[Dataset entries]
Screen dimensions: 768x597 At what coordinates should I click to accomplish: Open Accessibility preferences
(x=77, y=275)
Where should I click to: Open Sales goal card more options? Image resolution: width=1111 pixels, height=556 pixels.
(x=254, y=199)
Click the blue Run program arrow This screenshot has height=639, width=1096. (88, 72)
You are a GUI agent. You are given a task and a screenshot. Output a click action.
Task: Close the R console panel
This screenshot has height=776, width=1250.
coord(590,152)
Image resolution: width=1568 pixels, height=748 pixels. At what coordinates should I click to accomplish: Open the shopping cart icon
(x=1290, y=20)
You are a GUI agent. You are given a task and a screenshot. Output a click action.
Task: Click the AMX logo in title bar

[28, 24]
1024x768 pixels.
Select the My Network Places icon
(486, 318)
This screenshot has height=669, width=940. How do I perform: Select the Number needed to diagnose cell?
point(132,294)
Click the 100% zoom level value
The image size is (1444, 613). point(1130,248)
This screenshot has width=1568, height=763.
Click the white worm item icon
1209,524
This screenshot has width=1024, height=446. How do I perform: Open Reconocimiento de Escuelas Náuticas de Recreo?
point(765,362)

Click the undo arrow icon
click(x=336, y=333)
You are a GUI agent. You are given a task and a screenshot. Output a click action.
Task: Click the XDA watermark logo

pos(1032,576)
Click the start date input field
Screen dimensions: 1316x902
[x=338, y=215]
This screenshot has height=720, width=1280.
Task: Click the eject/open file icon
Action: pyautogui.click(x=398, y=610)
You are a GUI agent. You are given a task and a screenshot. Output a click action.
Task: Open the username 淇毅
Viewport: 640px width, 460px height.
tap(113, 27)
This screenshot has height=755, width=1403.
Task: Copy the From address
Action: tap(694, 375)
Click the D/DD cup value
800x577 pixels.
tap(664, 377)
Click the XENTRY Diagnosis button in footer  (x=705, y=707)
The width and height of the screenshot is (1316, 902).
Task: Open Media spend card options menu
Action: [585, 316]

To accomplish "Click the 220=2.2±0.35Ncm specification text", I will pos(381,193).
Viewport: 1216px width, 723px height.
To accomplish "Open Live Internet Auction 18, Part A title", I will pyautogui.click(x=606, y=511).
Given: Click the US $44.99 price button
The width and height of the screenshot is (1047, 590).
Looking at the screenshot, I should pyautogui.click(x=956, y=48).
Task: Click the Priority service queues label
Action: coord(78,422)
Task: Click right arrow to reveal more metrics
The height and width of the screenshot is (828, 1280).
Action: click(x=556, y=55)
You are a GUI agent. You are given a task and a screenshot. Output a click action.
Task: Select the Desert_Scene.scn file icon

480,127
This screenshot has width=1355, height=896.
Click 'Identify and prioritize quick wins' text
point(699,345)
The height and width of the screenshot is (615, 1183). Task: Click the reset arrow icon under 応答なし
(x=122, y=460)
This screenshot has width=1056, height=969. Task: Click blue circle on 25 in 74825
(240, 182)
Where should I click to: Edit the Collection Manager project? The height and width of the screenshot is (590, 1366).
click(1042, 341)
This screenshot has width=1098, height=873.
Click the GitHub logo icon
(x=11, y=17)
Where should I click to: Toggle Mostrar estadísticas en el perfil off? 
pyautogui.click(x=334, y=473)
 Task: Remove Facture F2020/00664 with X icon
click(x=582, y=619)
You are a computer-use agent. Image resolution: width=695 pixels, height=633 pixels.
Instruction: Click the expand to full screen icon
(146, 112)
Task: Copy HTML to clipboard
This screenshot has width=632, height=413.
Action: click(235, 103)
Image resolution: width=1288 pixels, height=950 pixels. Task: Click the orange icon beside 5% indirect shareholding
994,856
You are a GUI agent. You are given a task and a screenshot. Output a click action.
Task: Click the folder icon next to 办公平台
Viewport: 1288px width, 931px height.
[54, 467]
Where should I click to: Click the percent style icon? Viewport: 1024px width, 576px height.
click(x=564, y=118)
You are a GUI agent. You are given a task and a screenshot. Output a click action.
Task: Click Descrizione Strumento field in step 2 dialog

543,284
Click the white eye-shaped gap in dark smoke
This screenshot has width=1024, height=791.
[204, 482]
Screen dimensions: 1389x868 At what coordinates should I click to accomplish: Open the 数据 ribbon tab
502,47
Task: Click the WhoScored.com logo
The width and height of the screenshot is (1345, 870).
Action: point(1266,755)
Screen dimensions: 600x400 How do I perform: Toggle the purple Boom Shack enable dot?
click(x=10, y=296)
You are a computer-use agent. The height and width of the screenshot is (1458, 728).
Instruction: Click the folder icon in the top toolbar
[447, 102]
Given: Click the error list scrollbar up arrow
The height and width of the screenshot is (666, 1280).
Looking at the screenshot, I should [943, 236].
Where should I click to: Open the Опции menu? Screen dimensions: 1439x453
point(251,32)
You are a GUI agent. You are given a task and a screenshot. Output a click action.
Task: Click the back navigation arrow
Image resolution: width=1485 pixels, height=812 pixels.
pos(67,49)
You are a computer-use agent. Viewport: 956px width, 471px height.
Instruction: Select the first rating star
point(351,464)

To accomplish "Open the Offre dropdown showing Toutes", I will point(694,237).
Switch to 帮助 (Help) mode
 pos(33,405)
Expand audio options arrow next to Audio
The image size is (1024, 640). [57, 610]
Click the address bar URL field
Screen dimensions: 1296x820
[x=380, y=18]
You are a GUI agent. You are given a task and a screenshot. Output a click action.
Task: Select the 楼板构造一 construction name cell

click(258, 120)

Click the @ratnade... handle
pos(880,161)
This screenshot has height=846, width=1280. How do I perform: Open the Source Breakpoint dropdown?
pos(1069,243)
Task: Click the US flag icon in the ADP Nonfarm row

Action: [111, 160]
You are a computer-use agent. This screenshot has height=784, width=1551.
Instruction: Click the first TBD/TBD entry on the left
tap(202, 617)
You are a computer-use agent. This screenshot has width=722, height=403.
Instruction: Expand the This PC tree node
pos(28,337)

Work instruction:
All of the records are to be reproduced exactly as they were given.

Output of the task:
Screen dimensions: 768x597 At what coordinates should I click to accomplish: Open Accessibility preferences
(x=77, y=275)
Where should I click to: Open Sales goal card more options? Image resolution: width=1111 pixels, height=556 pixels.
(x=254, y=199)
Click the blue Run program arrow This screenshot has height=639, width=1096. (88, 72)
You are a GUI agent. You are given a task and a screenshot. Output a click action.
Task: Close the R console panel
This screenshot has height=776, width=1250.
coord(590,152)
Image resolution: width=1568 pixels, height=748 pixels. At what coordinates should I click to accomplish: Open the shopping cart icon
(x=1290, y=20)
You are a GUI agent. You are given a task and a screenshot. Output a click action.
Task: Click the AMX logo in title bar

[28, 24]
1024x768 pixels.
Select the My Network Places icon
(486, 318)
This screenshot has height=669, width=940. How do I perform: Select the Number needed to diagnose cell?
point(132,294)
Click the 100% zoom level value
The image size is (1444, 613). point(1130,248)
This screenshot has width=1568, height=763.
Click the white worm item icon
1209,524
This screenshot has width=1024, height=446. How do I perform: Open Reconocimiento de Escuelas Náuticas de Recreo?
point(765,362)

Click the undo arrow icon
click(x=336, y=333)
You are a GUI agent. You are given a task and a screenshot. Output a click action.
Task: Click the XDA watermark logo

pos(1032,576)
Click the start date input field
Screen dimensions: 1316x902
[x=338, y=215]
This screenshot has height=720, width=1280.
Task: Click the eject/open file icon
Action: pyautogui.click(x=398, y=610)
You are a GUI agent. You are given a task and a screenshot. Output a click action.
Task: Open the username 淇毅
Viewport: 640px width, 460px height.
tap(113, 27)
This screenshot has height=755, width=1403.
Task: Copy the From address
Action: tap(694, 375)
Click the D/DD cup value
800x577 pixels.
tap(664, 377)
Click the XENTRY Diagnosis button in footer  (x=705, y=707)
The width and height of the screenshot is (1316, 902).
Task: Open Media spend card options menu
Action: [585, 316]

To accomplish "Click the 220=2.2±0.35Ncm specification text", I will pos(381,193).
Viewport: 1216px width, 723px height.
To accomplish "Open Live Internet Auction 18, Part A title", I will pyautogui.click(x=606, y=511).
Given: Click the US $44.99 price button
The width and height of the screenshot is (1047, 590).
Looking at the screenshot, I should pyautogui.click(x=956, y=48).
Task: Click the Priority service queues label
Action: coord(78,422)
Task: Click right arrow to reveal more metrics
The height and width of the screenshot is (828, 1280).
Action: click(x=556, y=55)
You are a GUI agent. You are given a task and a screenshot. Output a click action.
Task: Select the Desert_Scene.scn file icon

480,127
This screenshot has width=1355, height=896.
Click 'Identify and prioritize quick wins' text
point(699,345)
The height and width of the screenshot is (615, 1183). Task: Click the reset arrow icon under 応答なし
(x=122, y=460)
This screenshot has width=1056, height=969. Task: Click blue circle on 25 in 74825
(240, 182)
Where should I click to: Edit the Collection Manager project? The height and width of the screenshot is (590, 1366).
click(1042, 341)
This screenshot has width=1098, height=873.
Click the GitHub logo icon
(x=11, y=17)
Where should I click to: Toggle Mostrar estadísticas en el perfil off? 
pyautogui.click(x=334, y=473)
 Task: Remove Facture F2020/00664 with X icon
click(x=582, y=619)
You are a computer-use agent. Image resolution: width=695 pixels, height=633 pixels.
Instruction: Click the expand to full screen icon
(146, 112)
Task: Copy HTML to clipboard
This screenshot has width=632, height=413.
Action: click(235, 103)
Image resolution: width=1288 pixels, height=950 pixels. Task: Click the orange icon beside 5% indirect shareholding
994,856
You are a GUI agent. You are given a task and a screenshot. Output a click action.
Task: Click the folder icon next to 办公平台
Viewport: 1288px width, 931px height.
[54, 467]
Where should I click to: Click the percent style icon? Viewport: 1024px width, 576px height.
click(x=564, y=118)
You are a GUI agent. You are given a task and a screenshot. Output a click action.
Task: Click Descrizione Strumento field in step 2 dialog

543,284
Click the white eye-shaped gap in dark smoke
This screenshot has width=1024, height=791.
[204, 482]
Screen dimensions: 1389x868 At what coordinates should I click to accomplish: Open the 数据 ribbon tab
502,47
Task: Click the WhoScored.com logo
The width and height of the screenshot is (1345, 870).
Action: point(1266,755)
Screen dimensions: 600x400 How do I perform: Toggle the purple Boom Shack enable dot?
click(x=10, y=296)
You are a computer-use agent. The height and width of the screenshot is (1458, 728).
Instruction: Click the folder icon in the top toolbar
[447, 102]
Given: Click the error list scrollbar up arrow
The height and width of the screenshot is (666, 1280).
Looking at the screenshot, I should [943, 236].
Where should I click to: Open the Опции menu? Screen dimensions: 1439x453
point(251,32)
You are a GUI agent. You are given a task and a screenshot. Output a click action.
Task: Click the back navigation arrow
Image resolution: width=1485 pixels, height=812 pixels.
pos(67,49)
You are a computer-use agent. Viewport: 956px width, 471px height.
Instruction: Select the first rating star
point(351,464)

To accomplish "Open the Offre dropdown showing Toutes", I will point(694,237).
Switch to 帮助 (Help) mode
 pos(33,405)
Expand audio options arrow next to Audio
The image size is (1024, 640). [57, 610]
Click the address bar URL field
Screen dimensions: 1296x820
[x=380, y=18]
You are a GUI agent. You are given a task and a screenshot. Output a click action.
Task: Select the 楼板构造一 construction name cell

click(258, 120)

Click the @ratnade... handle
pos(880,161)
This screenshot has height=846, width=1280. How do I perform: Open the Source Breakpoint dropdown?
pos(1069,243)
Task: Click the US flag icon in the ADP Nonfarm row

Action: [111, 160]
You are a computer-use agent. This screenshot has height=784, width=1551.
Instruction: Click the first TBD/TBD entry on the left
tap(202, 617)
You are a computer-use agent. This screenshot has width=722, height=403.
Instruction: Expand the This PC tree node
pos(28,337)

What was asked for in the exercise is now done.